UPDATE (July 13, 2021, 03:25 UTC): After this article was published, Bitfarms said through a spokesperson that it wasn’t planning to leave the Quebec province, but rather there is a physical limitation on how much energy it can use for mining due to a 2017-era regulation and so it has expansion plans beyond the province. The headline and subheading have been updated.
With abundant sources of clean, renewable energy, for years Quebec was an ideal place to mine bitcoin. But leading miners there don’t see it that way now.
With the Canadian province implementing stricter regulation out of concern for bitcoin’s energy impact, miners are getting ready to leave the country for other sources of power.

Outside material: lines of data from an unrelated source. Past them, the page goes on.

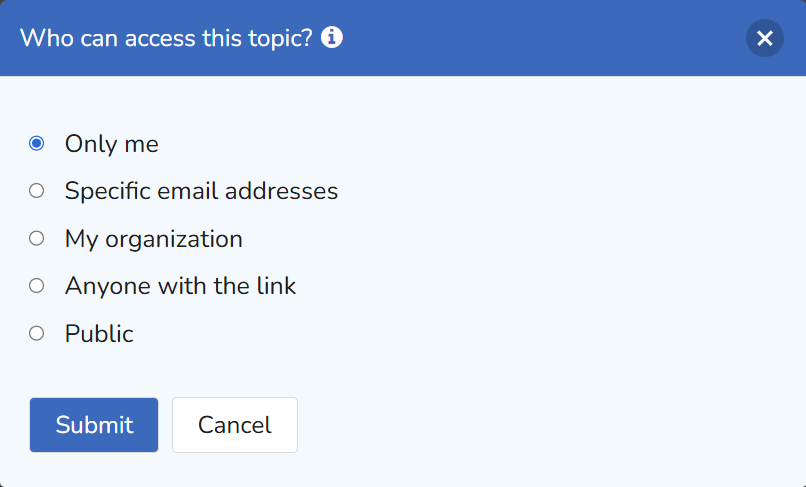Restrict topic access to chosen email addresses

point(36,191)
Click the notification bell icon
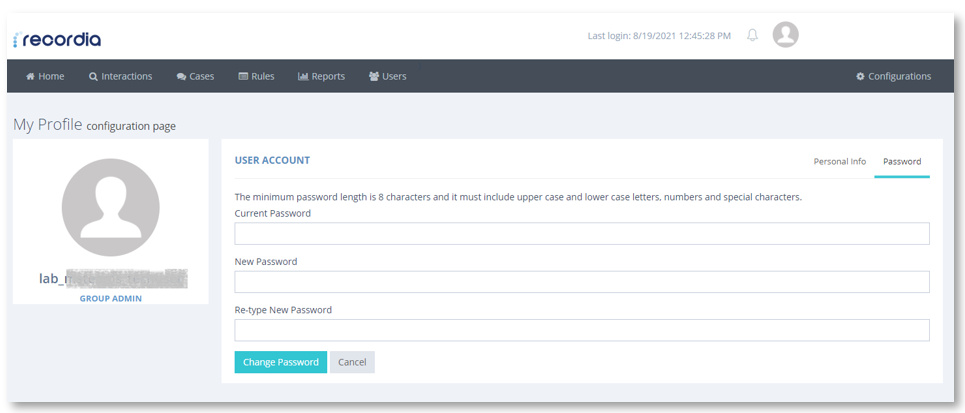 (752, 35)
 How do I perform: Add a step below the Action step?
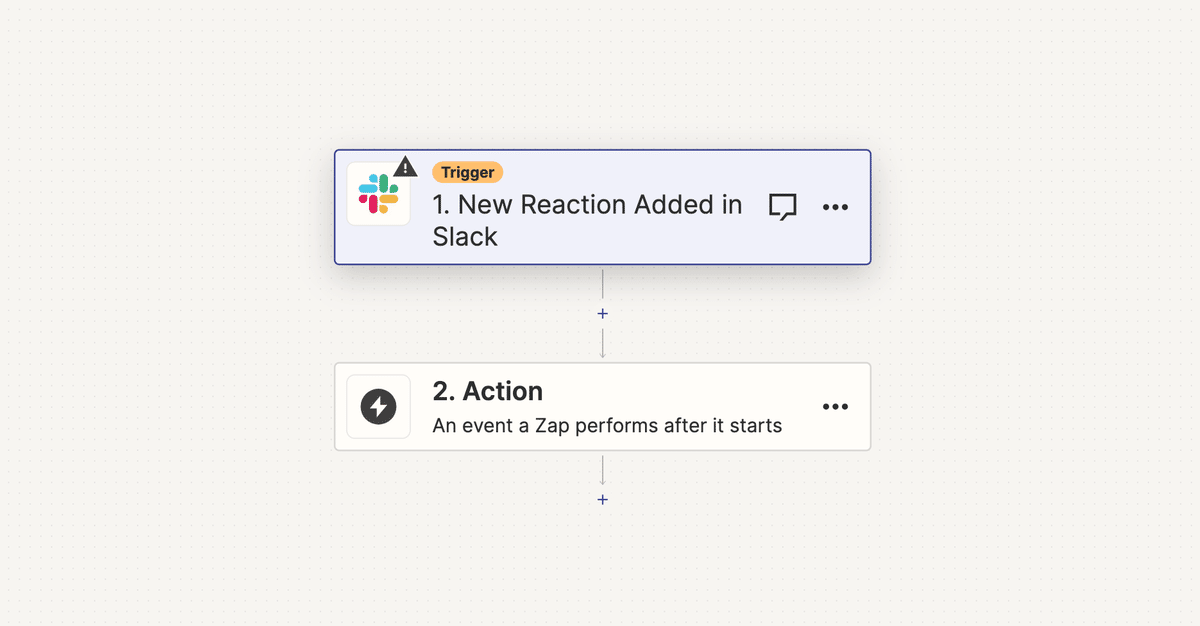[602, 499]
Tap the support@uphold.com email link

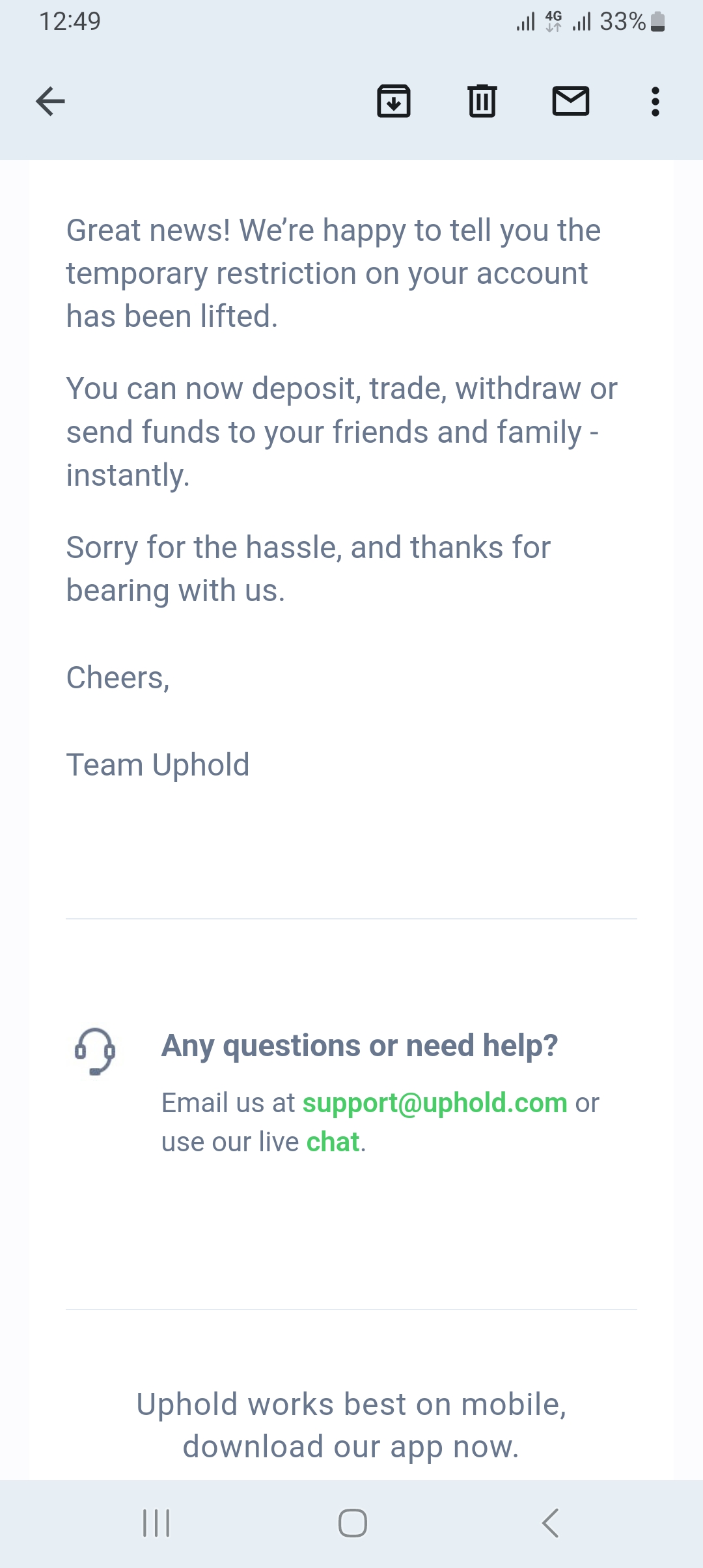435,1103
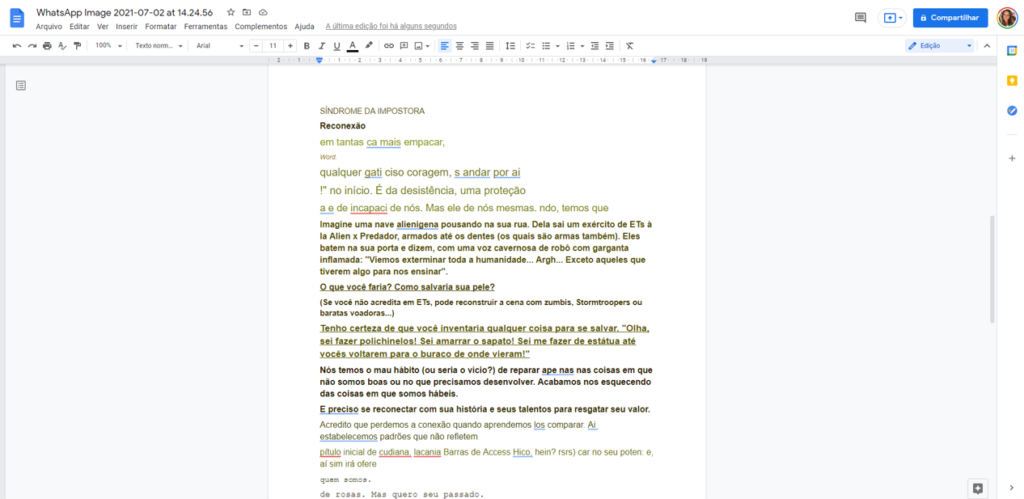Toggle bold formatting

tap(307, 46)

Bitfarms, a Nasdaq and TSX-listed company, is one of Canada’s largest bitcoin miners. Currently, all its operations are in Quebec, but not for much longer.
“Because of the rules and the restrictions that they put in place, it’s very limited growth opportunities in Quebec, at least as the policies currently are,” said Bitfarms Chief Mining Officer Ben Gagnon.
Bitfarms, which currently has a market cap of $700 million, saw its revenue increase 200% in the first quarter of 2021 compared to the same period a year earlier. With growth there comes the need for expansion, but for Bitfarms that won’t take place in Quebec.
Back in 2017, as bitcoin’s price peaked near $20,000, Quebec was the subject of an increasing amount of interest from Chinese miners. China had cracked down heavily on coal-powered mining, closing down over 100 coal plants in China. The Canadian province has many hydroelectric dams, which makes electricity in the area not just cheap but suitable for a greener future.
“It scared the province and the utilities,” Gagnon said. In 2018, Quebec had to temporarily stop selling power to miners because the province needed to save the electricity for its residents.
Demand hasn’t slowed since then. Earlier this year, the province asked its crypto customers to lower their energy consumption by 95% for up to 300 hours in the winter. Quebec said it needed the power for the heating needs of its residents.
“The measures put in place were aimed at controlling their impact on local demand in Quebec,” a spokesperson for HydroQuebec, the utility, told CoinDesk in an email. “[We] must look at the overall picture and manage its surpluses responsibly in order to align with the aspirations of Quebec society.”
Bitfarms reacted with its feet, seeking alternative locations for its specialist machinery. Expansions to other regions are set to begin this year, Bitfarms confirmed to CoinDesk in an email.
In October, the company signed a deal for a new mining plant in Argentina, CEO Emiliano Grodzki’s home country; the plant will start operating in 2022. It will allow Bitfarms to draw up to 210 megawatts of electricity at its own discretion and at a rate of only $0.02 per kWh. For new cryptocurrency miners in Quebec the equivalent rate is as high as $0.15 now. That’s more than enough reason to see the South American country as a future mining haven.
“There’s a good opportunity for us to move in there, take over the entire power plant and build a large-scale mining operation at power costs that are half our power costs in Quebec,” Gagnon said.
Another Canadian cryptocurrency miner, Hive Blockchain Technologies, recently announced a new mining facility in Sweden, increasing the number of operation centers in the Scandinavian country to four as part of the company’s “growth strategy in Sweden.” The country now supplies Hive with 33MW of power and surpasses Quebec, which used to be the company’s biggest supplier of energy, according to data on Hive’s website. Hive did not reply to an email seeking comment.
Bitfarms isn’t going to be slowed down by energy regulators. “This is a race,” CEO Grodzki said. “Our goal needs to be continuously developed, meaning more hashrate, more data centers …”
Besides reducing power costs, the company is looking to extend the lifespan of its equipment. By moving older equipment to Argentina, it can still be profitable because operation prices are only a fraction of those in Quebec. If left in Canada, the company would have to sell off the older equipment.
“We are not currently in a logic of wanting to attract players in the market,” Quebec’s spokesperson said.
The region generates a huge surplus of energy that it exports to the U.S. Last year, Quebec exported more power to the U.S. than any other Canadian province.
But for Bitfarms, the future is elsewhere in the world. “There’s only so many rivers that you can dam up,” Gagnon says.